Finance Minister proposes Budget 2016-17 : Perspective
The finance budget proposed today (29th Feb 2016) has met with mixed reviews from people belonging to different economic sects of India. On the one hand, with tax on HRA being relaxed up to INR 60,000, working people who do not have HRA on their salary structure are feeling relieved.
On the other hand, with increase in service tax from 14.5% to 15%, common public will have to pay more for several facilities such as purchasing mobile phones to eating outside.
Experts laud the pro-poor aspect of the budget as a lot has been done for farmers. Farmer welfare budget of 359.84 billion rupees has been announced. This should surely be a big relief for farmers from across the country. Likewise, additional arrangement for LPG connections for women from rural homes will be made, which is again a welcome pro-poor step.
For businesses, with a lowering of Corporate IT tax for companies not exceeding Rs. 5 crore turnover to 25% plus surcharge is a welcome move to encourage small business owners to pursue their enterprise with more interest. Evidently, Start-up organizations will see a rise as well. Moreover special hub will be created to support SC/ST entrepreneurs.
However, for those interested in stock markets, with option transaction charges per trade being increased drastically, they may not want to trade in options very frequently.
From an Information Technology perspective, government plans to spend a huge amount of money on higher education financing, of the order of Rs. 1,000 Crores. This will also include digitization of school leaving certificates and diplomas for students, which will simplify the process manifold.
The Aadhaar card will now be more important as all procedures will include referring to it. While the Income Tax slabs remain unchanged, relief to employees comes in the form of lesser taxes being levied on pensions. As there is 40% withdrawal from Super Annuation funds from national pension scheme at the time of retirement, senior citizens requiring a lumpsum amount will find it easier to sustain their needs.
As per Mr. Nikhil Vikamsey of Alpha Capital, patients admitted to hospitals will be greatly benefitted by National dialysis service programme devised under PPP model.
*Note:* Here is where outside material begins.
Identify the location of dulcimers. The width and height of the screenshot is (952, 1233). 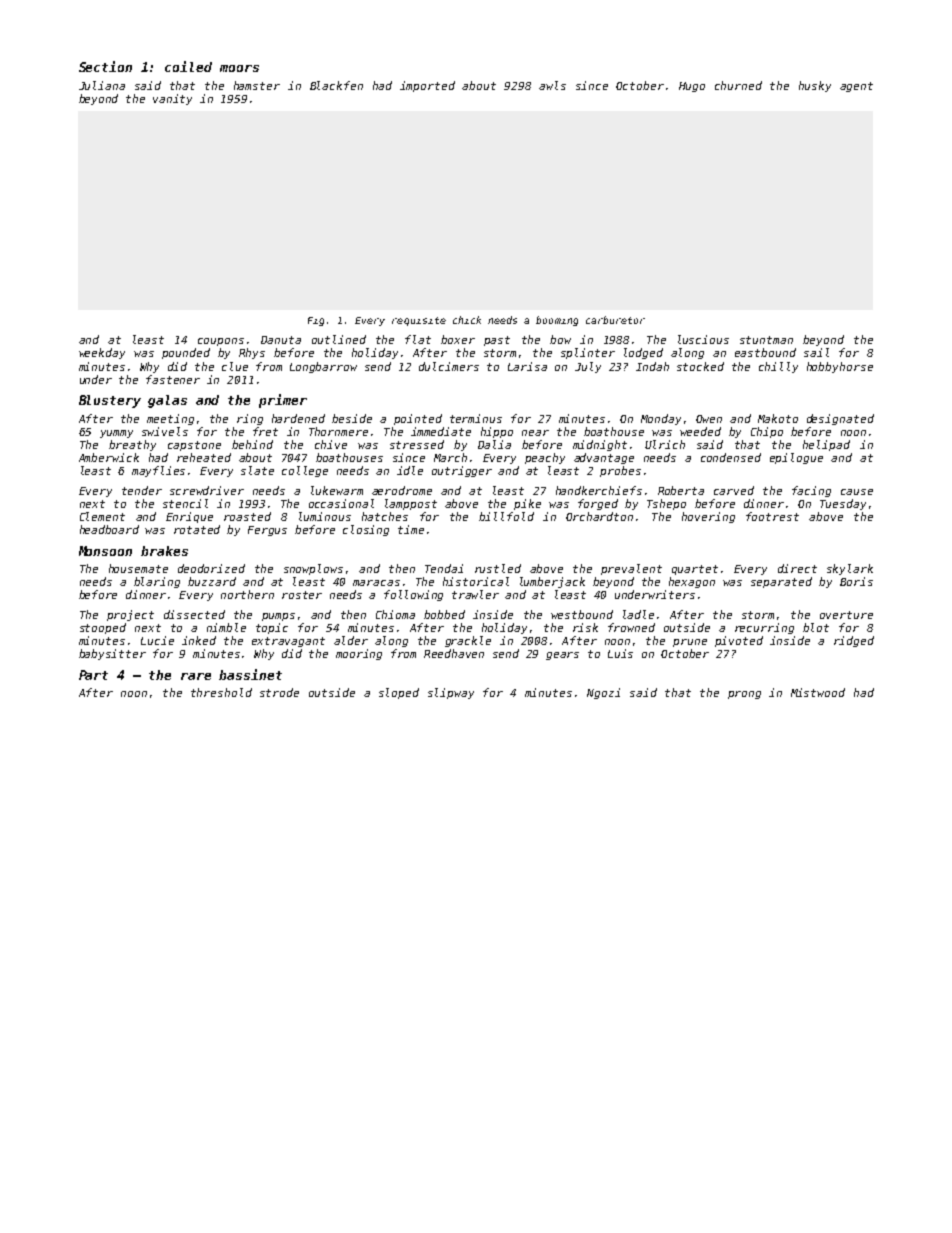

He says that as Finance Minister has proposed exempting certain equipment required for dialysis from customs, the total cost incurred by patients will be reduced and thereby beneficial.
For NRI’s, there is hope too. If they do not have a PAN card but furnish alternative documents, there will be no withholding of higher rates of taxes.
For the affluent class, surcharge has been raised from 12% to 15% on incomes above Rs. 1 Crore. Likewise, excise duty on tobacco and ready-made garments of nearly 5% to 6% has also invited mixed reviews from those trading in these products.
Overall, common opinion from people is that this budget is for smaller tax payers and primarily pro-poor. For the middle class, it is a combination of save on one aspect and spend more on other. For the affluent, there is a clear increase in taxes, which has always happened.